[RECORD EXCERPTS]:
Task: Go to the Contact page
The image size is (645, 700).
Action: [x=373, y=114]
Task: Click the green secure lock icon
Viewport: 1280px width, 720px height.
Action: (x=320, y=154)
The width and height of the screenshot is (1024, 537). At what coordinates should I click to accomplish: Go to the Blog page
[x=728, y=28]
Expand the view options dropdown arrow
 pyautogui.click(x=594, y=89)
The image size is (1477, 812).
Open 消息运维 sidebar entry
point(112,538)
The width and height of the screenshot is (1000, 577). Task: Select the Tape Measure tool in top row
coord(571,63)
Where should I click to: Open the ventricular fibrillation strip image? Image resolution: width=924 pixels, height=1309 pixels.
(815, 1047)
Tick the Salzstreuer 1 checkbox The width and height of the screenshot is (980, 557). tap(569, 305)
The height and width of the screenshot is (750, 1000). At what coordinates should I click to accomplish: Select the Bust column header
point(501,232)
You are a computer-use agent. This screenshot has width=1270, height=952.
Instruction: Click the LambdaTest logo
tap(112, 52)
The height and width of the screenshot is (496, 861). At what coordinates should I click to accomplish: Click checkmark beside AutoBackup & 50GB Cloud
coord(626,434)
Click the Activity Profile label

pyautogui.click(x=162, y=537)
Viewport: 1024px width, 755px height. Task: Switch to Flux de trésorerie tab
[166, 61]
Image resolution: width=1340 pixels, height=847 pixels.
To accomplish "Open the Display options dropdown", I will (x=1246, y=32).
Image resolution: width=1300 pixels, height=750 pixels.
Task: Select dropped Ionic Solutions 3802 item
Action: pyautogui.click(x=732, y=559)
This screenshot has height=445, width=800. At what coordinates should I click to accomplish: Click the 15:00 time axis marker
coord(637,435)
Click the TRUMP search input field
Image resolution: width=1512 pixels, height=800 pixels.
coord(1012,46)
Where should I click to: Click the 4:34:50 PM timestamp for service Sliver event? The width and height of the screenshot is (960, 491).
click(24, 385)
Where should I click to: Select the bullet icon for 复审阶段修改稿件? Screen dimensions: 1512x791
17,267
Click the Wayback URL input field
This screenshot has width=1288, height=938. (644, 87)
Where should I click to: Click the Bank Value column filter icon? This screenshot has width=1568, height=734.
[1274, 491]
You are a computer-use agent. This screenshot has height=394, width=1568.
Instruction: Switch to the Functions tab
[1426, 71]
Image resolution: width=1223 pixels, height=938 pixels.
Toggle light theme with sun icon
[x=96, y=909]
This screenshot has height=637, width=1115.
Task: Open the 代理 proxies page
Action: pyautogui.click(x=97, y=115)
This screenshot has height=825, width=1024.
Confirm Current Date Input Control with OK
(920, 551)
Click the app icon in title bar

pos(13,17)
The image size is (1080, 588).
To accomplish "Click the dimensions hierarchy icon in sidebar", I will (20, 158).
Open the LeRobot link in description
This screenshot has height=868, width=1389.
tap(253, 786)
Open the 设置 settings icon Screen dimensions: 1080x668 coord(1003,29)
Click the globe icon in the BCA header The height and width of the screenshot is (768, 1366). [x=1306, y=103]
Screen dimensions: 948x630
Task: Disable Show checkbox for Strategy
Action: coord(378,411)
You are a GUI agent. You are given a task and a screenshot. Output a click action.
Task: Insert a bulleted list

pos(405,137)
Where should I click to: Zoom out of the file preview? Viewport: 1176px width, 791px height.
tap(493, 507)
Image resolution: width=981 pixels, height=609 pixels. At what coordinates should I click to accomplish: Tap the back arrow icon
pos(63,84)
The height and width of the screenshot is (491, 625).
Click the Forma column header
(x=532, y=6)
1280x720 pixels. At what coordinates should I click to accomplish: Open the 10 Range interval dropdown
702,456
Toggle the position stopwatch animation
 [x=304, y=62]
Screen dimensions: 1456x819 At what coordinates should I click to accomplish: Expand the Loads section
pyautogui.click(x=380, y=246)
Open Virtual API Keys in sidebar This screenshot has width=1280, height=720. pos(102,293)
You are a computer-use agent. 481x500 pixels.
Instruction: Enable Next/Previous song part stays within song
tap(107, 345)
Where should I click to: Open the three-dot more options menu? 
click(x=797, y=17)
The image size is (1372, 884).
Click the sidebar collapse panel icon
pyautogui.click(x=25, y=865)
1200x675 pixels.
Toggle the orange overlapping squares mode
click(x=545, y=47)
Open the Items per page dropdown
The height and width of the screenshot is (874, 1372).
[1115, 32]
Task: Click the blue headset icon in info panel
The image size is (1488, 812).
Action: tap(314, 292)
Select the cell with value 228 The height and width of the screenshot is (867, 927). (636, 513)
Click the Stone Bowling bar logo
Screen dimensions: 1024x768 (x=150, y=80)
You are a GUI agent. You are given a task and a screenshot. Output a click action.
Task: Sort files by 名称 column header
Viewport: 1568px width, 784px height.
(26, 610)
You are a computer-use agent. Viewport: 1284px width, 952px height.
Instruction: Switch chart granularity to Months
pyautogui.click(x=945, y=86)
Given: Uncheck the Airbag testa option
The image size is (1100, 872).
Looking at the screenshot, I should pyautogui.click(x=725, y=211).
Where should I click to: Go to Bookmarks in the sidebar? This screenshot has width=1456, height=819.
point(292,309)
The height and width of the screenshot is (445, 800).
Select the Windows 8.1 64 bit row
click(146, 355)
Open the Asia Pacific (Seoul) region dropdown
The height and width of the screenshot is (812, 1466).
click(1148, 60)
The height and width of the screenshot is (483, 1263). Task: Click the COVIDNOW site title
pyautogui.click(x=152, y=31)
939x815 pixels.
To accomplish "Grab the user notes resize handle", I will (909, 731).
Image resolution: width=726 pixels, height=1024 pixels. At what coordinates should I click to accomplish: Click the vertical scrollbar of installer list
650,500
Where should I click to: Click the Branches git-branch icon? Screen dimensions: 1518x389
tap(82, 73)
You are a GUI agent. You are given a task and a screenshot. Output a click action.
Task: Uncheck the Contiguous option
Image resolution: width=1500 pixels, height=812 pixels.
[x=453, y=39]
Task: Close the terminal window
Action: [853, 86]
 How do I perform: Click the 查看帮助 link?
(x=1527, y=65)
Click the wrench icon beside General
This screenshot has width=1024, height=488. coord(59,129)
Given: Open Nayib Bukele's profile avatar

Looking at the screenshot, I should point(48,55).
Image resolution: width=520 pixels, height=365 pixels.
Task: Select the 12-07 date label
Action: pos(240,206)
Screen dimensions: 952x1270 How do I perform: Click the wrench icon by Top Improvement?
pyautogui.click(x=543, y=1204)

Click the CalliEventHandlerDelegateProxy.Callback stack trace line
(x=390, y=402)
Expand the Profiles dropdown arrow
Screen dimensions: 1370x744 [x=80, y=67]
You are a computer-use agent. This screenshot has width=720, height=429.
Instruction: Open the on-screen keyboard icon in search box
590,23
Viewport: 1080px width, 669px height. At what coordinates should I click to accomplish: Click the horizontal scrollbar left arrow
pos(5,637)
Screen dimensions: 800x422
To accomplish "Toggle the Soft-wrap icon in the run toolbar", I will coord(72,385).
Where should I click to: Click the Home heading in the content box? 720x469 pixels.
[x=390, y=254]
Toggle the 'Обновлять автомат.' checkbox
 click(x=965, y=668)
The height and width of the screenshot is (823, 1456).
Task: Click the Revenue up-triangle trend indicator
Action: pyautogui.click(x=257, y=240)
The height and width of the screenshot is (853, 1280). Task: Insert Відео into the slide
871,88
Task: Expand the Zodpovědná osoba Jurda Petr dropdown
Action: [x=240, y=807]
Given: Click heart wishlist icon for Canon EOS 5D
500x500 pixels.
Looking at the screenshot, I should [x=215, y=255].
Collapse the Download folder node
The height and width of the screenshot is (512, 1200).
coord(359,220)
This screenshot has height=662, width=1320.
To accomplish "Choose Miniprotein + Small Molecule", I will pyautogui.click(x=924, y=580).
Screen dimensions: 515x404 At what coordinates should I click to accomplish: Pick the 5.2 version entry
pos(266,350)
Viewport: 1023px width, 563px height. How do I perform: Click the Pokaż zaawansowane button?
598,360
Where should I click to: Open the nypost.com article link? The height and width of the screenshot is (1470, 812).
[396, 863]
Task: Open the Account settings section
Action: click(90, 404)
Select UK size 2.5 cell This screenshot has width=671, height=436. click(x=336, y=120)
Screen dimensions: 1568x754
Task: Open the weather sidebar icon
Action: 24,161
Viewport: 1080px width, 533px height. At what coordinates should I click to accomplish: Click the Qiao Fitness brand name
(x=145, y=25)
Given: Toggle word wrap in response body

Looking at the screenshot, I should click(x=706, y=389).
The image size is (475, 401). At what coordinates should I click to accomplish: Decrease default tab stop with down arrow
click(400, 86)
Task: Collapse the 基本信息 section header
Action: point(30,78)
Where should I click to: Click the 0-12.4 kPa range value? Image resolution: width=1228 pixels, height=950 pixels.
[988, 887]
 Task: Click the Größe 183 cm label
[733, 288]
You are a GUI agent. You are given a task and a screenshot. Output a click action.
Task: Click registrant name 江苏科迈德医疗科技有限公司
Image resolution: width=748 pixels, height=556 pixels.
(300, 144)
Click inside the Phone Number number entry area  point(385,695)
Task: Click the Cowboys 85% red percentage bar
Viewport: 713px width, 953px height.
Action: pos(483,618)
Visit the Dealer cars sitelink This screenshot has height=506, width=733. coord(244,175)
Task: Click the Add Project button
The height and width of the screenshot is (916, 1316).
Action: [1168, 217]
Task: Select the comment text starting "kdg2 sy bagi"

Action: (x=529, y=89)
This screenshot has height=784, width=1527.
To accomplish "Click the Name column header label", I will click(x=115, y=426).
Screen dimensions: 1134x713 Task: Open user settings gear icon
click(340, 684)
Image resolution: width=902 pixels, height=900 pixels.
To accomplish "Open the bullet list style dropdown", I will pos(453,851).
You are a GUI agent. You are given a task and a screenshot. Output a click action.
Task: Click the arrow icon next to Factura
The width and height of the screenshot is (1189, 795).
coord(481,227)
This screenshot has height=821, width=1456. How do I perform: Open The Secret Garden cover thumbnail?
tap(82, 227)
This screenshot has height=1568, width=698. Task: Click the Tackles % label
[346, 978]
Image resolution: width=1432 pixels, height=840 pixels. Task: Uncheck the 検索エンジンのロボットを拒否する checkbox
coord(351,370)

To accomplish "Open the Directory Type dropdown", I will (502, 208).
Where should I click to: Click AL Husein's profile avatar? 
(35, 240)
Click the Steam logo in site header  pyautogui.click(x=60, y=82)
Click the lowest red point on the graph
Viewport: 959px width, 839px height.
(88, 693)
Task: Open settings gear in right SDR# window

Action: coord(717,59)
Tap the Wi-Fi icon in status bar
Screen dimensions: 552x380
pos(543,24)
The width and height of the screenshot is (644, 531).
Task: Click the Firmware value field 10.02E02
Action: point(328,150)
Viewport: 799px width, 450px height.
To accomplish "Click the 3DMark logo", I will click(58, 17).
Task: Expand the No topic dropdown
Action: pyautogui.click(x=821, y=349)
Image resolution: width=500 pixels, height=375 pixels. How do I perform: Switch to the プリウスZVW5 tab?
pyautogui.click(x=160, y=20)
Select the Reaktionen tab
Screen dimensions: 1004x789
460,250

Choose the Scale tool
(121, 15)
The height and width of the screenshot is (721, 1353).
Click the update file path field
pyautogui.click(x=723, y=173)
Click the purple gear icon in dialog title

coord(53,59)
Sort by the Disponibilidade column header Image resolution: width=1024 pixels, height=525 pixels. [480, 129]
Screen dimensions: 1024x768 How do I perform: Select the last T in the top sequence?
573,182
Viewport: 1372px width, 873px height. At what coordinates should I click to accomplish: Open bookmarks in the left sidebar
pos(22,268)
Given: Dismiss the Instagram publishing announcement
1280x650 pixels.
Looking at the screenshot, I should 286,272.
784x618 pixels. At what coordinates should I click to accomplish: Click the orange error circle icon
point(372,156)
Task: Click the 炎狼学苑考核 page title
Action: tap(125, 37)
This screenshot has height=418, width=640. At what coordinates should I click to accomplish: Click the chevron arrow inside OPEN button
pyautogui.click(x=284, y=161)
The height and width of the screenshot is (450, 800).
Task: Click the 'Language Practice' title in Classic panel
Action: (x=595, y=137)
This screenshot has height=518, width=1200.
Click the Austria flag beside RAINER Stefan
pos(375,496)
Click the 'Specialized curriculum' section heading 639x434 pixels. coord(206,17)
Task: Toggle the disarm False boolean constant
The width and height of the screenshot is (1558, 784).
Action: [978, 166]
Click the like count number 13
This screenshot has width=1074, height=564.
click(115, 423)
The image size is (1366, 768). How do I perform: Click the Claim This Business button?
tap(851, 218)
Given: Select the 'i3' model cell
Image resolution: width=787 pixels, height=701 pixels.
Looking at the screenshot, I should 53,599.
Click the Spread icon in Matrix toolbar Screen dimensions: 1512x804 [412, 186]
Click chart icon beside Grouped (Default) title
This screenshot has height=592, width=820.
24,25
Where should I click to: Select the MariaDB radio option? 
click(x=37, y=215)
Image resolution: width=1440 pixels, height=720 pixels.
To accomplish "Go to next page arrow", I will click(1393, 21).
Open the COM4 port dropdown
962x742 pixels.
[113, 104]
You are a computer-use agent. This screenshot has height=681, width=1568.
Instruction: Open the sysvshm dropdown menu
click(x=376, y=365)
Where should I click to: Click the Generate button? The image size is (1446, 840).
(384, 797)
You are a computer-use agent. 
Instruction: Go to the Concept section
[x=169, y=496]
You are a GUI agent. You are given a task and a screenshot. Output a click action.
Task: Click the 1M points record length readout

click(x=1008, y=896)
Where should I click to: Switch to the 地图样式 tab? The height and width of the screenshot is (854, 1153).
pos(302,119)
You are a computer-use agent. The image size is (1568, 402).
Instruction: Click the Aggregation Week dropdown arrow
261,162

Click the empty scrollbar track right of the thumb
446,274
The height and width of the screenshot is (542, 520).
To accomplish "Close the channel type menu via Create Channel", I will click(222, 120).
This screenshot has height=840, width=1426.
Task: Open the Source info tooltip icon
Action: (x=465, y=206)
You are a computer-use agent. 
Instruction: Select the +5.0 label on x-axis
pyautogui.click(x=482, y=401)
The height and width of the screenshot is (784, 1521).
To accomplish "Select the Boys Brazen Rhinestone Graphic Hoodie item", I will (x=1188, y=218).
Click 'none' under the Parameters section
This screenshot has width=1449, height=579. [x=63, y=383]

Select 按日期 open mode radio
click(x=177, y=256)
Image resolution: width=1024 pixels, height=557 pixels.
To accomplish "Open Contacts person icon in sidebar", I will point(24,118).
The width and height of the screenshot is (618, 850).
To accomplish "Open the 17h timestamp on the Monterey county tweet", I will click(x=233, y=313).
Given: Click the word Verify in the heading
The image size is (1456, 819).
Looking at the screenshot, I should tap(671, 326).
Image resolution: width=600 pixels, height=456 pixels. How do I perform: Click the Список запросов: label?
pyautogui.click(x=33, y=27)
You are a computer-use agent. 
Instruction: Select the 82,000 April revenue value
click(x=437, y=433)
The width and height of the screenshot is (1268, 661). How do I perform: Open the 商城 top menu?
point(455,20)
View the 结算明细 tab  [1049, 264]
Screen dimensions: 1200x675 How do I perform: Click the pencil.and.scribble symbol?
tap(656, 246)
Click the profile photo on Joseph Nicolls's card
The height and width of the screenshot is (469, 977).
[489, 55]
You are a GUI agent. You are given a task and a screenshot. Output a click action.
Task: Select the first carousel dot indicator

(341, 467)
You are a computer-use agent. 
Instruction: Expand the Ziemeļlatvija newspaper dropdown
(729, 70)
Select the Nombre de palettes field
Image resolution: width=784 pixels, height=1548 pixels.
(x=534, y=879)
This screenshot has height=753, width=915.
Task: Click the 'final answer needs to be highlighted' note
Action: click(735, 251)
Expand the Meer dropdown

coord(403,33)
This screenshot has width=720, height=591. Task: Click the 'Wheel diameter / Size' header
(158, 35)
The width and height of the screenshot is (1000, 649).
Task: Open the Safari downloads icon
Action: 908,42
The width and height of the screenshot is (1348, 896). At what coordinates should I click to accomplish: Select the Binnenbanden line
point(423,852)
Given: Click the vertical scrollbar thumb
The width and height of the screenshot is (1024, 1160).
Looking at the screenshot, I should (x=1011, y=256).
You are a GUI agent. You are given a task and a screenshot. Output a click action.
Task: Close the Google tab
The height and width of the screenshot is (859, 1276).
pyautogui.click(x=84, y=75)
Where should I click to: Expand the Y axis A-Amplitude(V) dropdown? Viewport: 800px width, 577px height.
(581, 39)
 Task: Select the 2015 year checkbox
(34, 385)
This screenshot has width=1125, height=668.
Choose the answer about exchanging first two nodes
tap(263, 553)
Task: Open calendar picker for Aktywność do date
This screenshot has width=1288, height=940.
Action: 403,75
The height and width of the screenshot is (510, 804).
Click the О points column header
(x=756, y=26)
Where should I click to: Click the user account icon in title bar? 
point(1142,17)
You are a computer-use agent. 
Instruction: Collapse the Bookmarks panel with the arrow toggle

[WHAT IS NEEDED]:
Repeat the material above exactly, beginning with its first line and ending with the line that holds "Tick the Salzstreuer", and leave out everything else.

[EXERCISE ANSWER]:
Task: Go to the Contact page
The image size is (645, 700).
Action: [x=373, y=114]
Task: Click the green secure lock icon
Viewport: 1280px width, 720px height.
Action: (x=320, y=154)
The width and height of the screenshot is (1024, 537). At what coordinates should I click to accomplish: Go to the Blog page
[x=728, y=28]
Expand the view options dropdown arrow
 pyautogui.click(x=594, y=89)
The image size is (1477, 812).
Open 消息运维 sidebar entry
point(112,538)
The width and height of the screenshot is (1000, 577). Task: Select the Tape Measure tool in top row
coord(571,63)
Where should I click to: Open the ventricular fibrillation strip image? Image resolution: width=924 pixels, height=1309 pixels.
(815, 1047)
Tick the Salzstreuer 1 checkbox The width and height of the screenshot is (980, 557). tap(569, 305)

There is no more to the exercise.